======== Data supplied
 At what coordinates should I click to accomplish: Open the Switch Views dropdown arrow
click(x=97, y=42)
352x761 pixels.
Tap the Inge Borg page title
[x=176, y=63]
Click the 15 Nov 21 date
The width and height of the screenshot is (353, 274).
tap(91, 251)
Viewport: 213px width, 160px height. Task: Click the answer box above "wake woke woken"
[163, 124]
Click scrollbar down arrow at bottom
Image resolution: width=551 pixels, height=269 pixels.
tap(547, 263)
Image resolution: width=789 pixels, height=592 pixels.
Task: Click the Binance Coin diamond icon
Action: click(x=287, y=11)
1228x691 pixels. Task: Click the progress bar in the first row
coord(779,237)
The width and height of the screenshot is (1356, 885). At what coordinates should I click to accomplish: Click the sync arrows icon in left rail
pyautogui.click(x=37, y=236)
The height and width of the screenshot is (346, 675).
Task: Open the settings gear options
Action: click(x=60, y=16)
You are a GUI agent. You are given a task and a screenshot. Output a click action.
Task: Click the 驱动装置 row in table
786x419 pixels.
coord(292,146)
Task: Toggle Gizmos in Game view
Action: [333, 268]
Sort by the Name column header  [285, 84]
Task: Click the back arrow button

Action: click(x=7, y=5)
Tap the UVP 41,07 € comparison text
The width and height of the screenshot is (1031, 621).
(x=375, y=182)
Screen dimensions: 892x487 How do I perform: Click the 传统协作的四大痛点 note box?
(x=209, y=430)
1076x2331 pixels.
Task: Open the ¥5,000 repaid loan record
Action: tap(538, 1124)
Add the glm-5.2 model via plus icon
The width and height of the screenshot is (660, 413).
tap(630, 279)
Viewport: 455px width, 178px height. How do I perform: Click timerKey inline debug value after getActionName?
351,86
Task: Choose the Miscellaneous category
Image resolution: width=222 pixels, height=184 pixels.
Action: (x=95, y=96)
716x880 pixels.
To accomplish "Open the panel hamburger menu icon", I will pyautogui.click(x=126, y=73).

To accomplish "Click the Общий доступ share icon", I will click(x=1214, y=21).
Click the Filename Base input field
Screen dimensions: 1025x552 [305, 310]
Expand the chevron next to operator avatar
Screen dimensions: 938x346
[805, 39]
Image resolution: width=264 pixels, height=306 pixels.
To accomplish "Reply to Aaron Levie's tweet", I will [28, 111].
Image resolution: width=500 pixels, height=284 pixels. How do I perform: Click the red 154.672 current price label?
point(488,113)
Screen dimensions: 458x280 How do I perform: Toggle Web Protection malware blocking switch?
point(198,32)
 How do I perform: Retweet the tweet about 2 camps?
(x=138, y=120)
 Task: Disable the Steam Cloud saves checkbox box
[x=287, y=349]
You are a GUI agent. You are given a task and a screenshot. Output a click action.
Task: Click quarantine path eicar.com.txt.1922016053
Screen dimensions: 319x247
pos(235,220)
================
Brief:
Report each line in the data that holds the word "will".

Task answer:
To accomplish "Open the panel hamburger menu icon", I will pyautogui.click(x=126, y=73).
To accomplish "Click the Общий доступ share icon", I will click(x=1214, y=21).
To accomplish "Reply to Aaron Levie's tweet", I will [28, 111].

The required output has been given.